Think that having a high vertical jump is all about your leg muscles? Well, there are actually a lot of muscles which make it possible to jump high – including your big toe muscle.
Flexor Hallucis Longus – The Most Overlooked Vertical Jump Muscle
You’ve probably heard of your glutes, hamstrings and maybe even spinal erectors before, but I doubt you know about the flexor hallucis longus muscle. Okay – the FHL isn’t nearly as important as those other muscles for getting a high vertical jump. But, if you are serious about jump training, then strengthening this often-overlooked muscle can give a competitive edge and take your jump to a new level.
The FHL starts in the lower part of the fibula and goes down to the side of your ankle, through your foot, and ends at your big toe. The FHL is what allows you to move your foot downward (like when taking off during a jump). It also allows you to flex your big toe.
How to Exercise the FHL for Vertical Jump Training
The most effective way of exercising the FHL is to do single-leg calf raises while holding a weight. These exercises are pretty simple. You first need to find a step or a surface which is elevated. You can even use a heavy concrete brick put on the floor. Make sure you have something to hold onto for stability – like a wall – but that your posture is still upright when doing the exercise.
Stand on your right foot so just your toes and ball of foot are on the surface. The other leg should be lifted behind you so it is up in the air. Holding a weight in your right hand, lift your heel as high as possible (like you are trying to get on your tippy toes). Then lower your heel down by bending your ankle. Do this for about 10 reps. Then switch to your left foot with the weight in your left hand.
An even easier way to exercise the flexor hallucis longus is to simply curl your toes or crunch them together in your shoes. You can even do this while watching TV. Not only will these exercises help your vertical jump, but they will make your calf muscles look awesome!
Don’t Forget to Stretch!
I know that stretching seems like a waste of time, but flexibility is seriously important for your vertical jump. You can’t release explosive power when your muscles are tight – and you definitely aren’t going to be able to jump higher if you have muscle injuries! To make sure you are getting your FHL stretched, try this:
- Sit on a chair with your leg crossed over so your ankle sits on your knee.
- Keeping your ankle in a 90 degree position, push your toes upwards towards your knee (just move your toes, not your foot!).
- Then use one hand to bend your toes downward and simultaneously use your other hand to twist the sole of the foot upwards.
- Now grasp your foot just above the ankle. Push your toes upwards while simultaneously pushing the sole of your foot towards the floor.

● Data records
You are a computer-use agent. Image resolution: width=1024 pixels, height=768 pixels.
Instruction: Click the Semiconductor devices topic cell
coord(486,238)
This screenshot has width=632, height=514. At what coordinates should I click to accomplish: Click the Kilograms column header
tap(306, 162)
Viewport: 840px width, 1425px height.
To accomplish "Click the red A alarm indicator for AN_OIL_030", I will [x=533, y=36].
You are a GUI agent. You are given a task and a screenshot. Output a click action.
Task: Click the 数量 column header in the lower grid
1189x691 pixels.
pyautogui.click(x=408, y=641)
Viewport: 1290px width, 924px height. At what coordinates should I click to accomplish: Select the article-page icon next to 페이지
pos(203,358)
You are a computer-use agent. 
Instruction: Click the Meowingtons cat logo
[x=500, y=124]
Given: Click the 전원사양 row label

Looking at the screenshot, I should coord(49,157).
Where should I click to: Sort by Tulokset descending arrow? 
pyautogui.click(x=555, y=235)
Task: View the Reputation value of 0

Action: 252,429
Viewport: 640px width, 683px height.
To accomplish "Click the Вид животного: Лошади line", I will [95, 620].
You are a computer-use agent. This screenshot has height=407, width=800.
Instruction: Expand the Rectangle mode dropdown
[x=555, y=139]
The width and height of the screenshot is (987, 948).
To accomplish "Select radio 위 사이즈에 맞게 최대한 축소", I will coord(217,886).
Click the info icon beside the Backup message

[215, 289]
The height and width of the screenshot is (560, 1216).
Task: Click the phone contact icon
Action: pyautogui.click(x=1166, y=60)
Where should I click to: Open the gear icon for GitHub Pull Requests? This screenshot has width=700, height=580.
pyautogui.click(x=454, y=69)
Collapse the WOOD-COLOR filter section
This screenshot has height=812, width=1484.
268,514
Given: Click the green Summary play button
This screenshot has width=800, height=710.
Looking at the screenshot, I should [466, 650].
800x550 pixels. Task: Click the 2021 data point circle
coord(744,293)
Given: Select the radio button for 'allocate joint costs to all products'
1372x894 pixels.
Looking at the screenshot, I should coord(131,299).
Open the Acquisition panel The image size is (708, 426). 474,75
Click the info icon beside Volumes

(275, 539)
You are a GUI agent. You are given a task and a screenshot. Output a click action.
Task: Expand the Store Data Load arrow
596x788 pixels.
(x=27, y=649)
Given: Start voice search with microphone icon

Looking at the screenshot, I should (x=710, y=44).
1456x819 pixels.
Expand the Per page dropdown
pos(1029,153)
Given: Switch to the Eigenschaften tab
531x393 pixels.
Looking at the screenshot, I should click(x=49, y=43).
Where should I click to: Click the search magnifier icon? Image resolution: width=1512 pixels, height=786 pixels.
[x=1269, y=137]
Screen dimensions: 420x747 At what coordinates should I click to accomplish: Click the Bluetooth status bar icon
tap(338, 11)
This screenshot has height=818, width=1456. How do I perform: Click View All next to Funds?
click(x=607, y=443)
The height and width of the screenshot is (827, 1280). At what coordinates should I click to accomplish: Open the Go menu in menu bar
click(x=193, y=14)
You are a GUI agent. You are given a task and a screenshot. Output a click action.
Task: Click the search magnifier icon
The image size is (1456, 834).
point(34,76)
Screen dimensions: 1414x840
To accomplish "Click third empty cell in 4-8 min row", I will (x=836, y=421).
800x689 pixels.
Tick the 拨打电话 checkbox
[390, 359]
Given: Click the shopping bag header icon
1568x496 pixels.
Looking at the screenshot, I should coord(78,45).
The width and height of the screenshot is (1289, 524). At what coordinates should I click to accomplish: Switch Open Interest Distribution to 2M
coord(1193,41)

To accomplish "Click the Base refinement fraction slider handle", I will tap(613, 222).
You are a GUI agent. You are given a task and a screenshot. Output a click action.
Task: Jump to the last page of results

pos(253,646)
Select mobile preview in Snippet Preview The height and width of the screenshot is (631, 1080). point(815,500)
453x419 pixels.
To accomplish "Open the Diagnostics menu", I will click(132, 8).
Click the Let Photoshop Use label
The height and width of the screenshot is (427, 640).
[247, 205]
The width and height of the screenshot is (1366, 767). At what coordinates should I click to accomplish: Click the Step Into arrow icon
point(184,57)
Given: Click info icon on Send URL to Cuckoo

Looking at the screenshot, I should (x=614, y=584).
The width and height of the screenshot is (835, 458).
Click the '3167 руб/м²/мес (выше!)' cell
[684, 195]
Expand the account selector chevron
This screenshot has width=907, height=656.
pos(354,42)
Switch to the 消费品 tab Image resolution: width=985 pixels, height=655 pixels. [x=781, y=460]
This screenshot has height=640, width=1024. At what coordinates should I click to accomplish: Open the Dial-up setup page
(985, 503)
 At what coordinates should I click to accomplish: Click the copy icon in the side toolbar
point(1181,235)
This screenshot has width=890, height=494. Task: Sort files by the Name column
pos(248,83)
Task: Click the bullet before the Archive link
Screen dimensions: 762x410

● Exercise brief
Can you retype, word for word, the stretch of the vertical jump article that opens with the words "The FHL starts" and closes with "doing the exercise."?

● Solution for this problem
The FHL starts in the lower part of the fibula and goes down to the side of your ankle, through your foot, and ends at your big toe. The FHL is what allows you to move your foot downward (like when taking off during a jump). It also allows you to flex your big toe.
How to Exercise the FHL for Vertical Jump Training
The most effective way of exercising the FHL is to do single-leg calf raises while holding a weight. These exercises are pretty simple. You first need to find a step or a surface which is elevated. You can even use a heavy concrete brick put on the floor. Make sure you have something to hold onto for stability – like a wall – but that your posture is still upright when doing the exercise.